Sonia siguió todavía un rato sentada, sonriendo aún más y más fingidamente, y con esa misma sonrisa se levantó y se marchó.

—¡Qué transparentes son los secretos de esta juventud! —dijo la princesa Anna Mijáilovna señalando a Sonia y riéndose. Los invitados se echaron a reír.

—Sí —dijo la condesa, cuando el rayo de sol que había entrado en la sala junto con los jóvenes hubo desaparecido y como respondiendo a una pregunta que nadie le había hecho, pero que le preocupaba constantemente—. Cuántos sufrimientos, cuántas inquietudes —continuó ella—, hay que soportar para poder alegrarse ahora de ellos. Y lo cierto es que ahora dan más temores que alegrías. ¡Siempre se teme, siempre se teme! Esta edad es precisamente la más peligrosa para los muchachos y las muchachas.

—Todo depende de la educación —dijo la visita.

—Sí, tiene usted razón —continuó la condesa—. Hasta ahora he sido, gracias a Dios, amiga de mis hijos y gozo de su más absoluta confianza —dijo la condesa, repitiendo el error de muchos padres que creen que sus hijos no tienen secretos para ellos—. Sé que siempre seré la primera confidente de mis hijas y que si Nikólenka por su fogoso carácter cometiera alguna imprudencia (no se puede ser un joven sin cometer imprudencias), no sería en absoluto como esos señores de San Petersburgo.

—Sí, son buenos, buenos chicos —afirmó el conde, que siempre cortaba las cuestiones complicadas para él, juzgándolo todo bueno—. ¡Ya lo ve usted! ¡Quiere ser húsar! ¡Qué quiere usted, querida mía!
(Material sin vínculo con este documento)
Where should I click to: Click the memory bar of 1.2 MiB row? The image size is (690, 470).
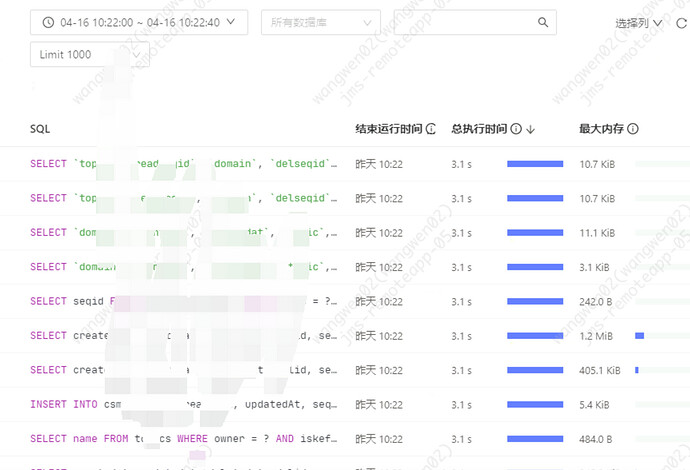(639, 336)
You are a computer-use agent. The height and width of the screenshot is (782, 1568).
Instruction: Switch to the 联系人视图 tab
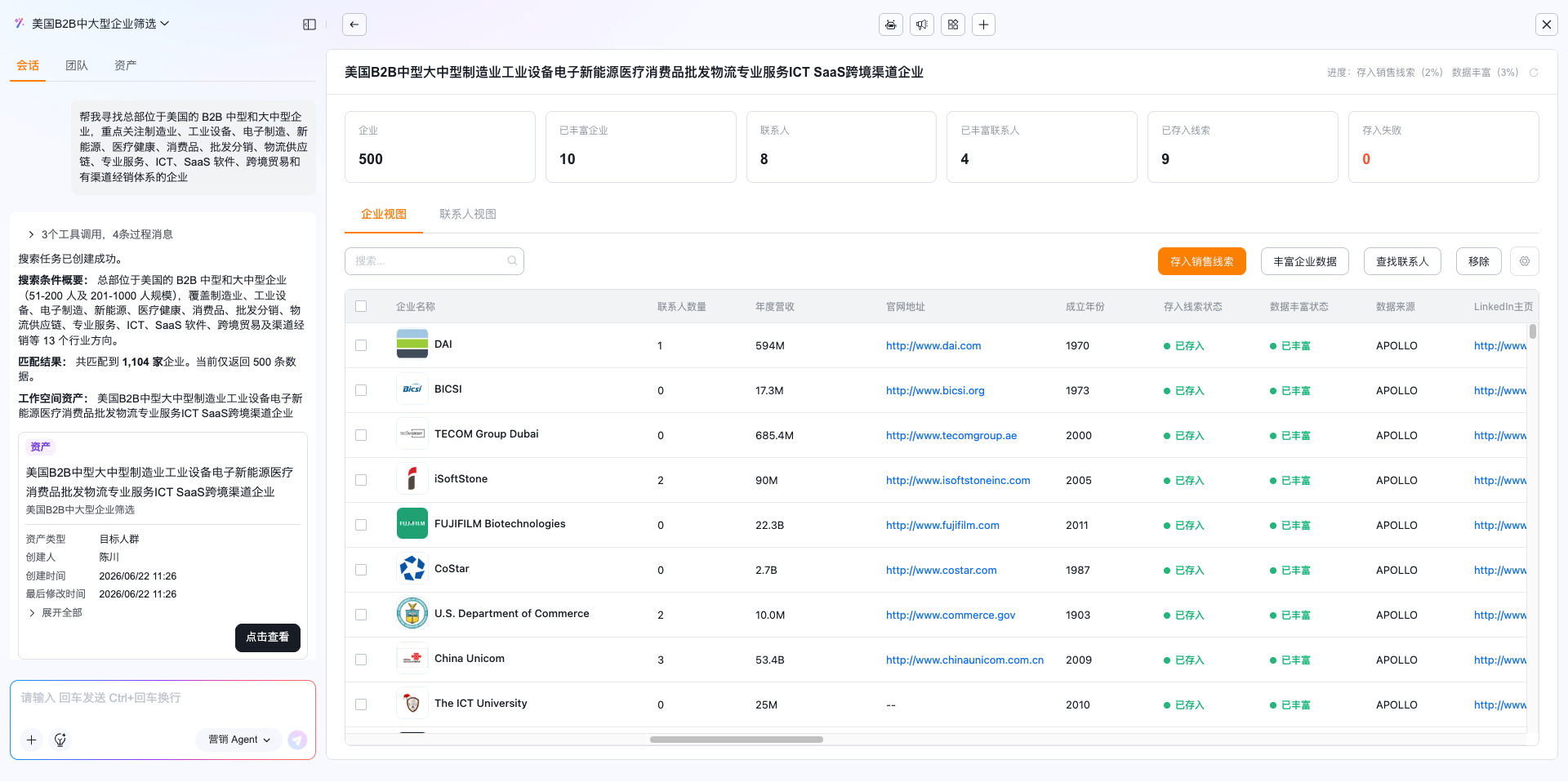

—Qué criatura más agradable su hija pequeña —dijo la visita, mirando con reproche a la suya, como si con esta mirada quisiera sugerir a su hija, que así era como había de ser para agradar, y no la muñeca que era—. ¡Pura pólvora!

—Sí, pura pólvora —dijo el conde.

—¡Ha salido a mí! ¡Y qué voz tiene! ¡Y qué carácter! Aunque sea mi hija diré la verdad, será cantante, otra Salomoni. Hemos contratado a un italiano para que la instruya.

—¿No es demasiado pronto? Dicen que es perjudicial para la voz educarla a tan temprana edad.

—¡Oh, no! ¡Qué va a ser temprano! —dijo el conde.

—¿Y cómo era posible que nuestras madres se casaran a los doce o trece años? —añadió la princesa Anna Mijáilovna.

—¿Y qué les parece que ya está enamorada de Borís? —dijo la condesa mirando y sonriendo en silencio a la madre de Borís, y continuó hablando obedeciendo evidentemente a un pensamiento que la preocupaba de continuo—: Ya ven ustedes, si la tratase con severidad, si le prohibiera… Dios sabe qué cosas harían a escondidas (la condesa pensaba que se besarían), y ahora sin embargo conozco cada una de sus palabras. Ella misma viene por la noche y me lo cuenta. Puede ser que la esté malcriando, pero verdaderamente creo que esto es mejor. A la mayor la trataba con más severidad.

—Sí, a mí me han educado de otro modo —dijo sonriendo la mayor de los hijos de la condesa, la hermosa Vera. Pero la sonrisa no embellecía el rostro de Vera, como sucede habitualmente, al contrario, su rostro adoptaba un aspecto poco natural y por lo tanto desagradable. La mayor, Vera, era bonita, inteligente y educada. Tenía una voz agradable. Lo que decía era sensato y oportuno, pero, cosa rara, tanto la invitada como la condesa, la miraron como sorprendiéndose de que hubiera dicho eso y se sintieron incomodadas.

—Siempre ocurre lo mismo con los hijos mayores; se quieren hacer cosas excepcionales —dijo la visita.

—¿Por qué ocultarlo, querida mía? La condesita se complicaba con Vera —dijo el conde—. Pero aun así ha salido una muchacha excelente.

Y él, con la intuición que es más perspicaz que el pensamiento, se acercó a Vera dándose cuenta de que se sentía incómoda y la acarició con la mano.

—Excúsenme, tengo aún que disponer algunas cosas. Sigan sentadas —añadió él haciendo una reverencia y preparándose para salir.

Las visitas se levantaron y se despidieron, prometiendo asistir a la comida.

—¡Qué forma de cumplir! ¡Uf, no se iban nunca! —dijo la condesa después de acompañar a las visitas.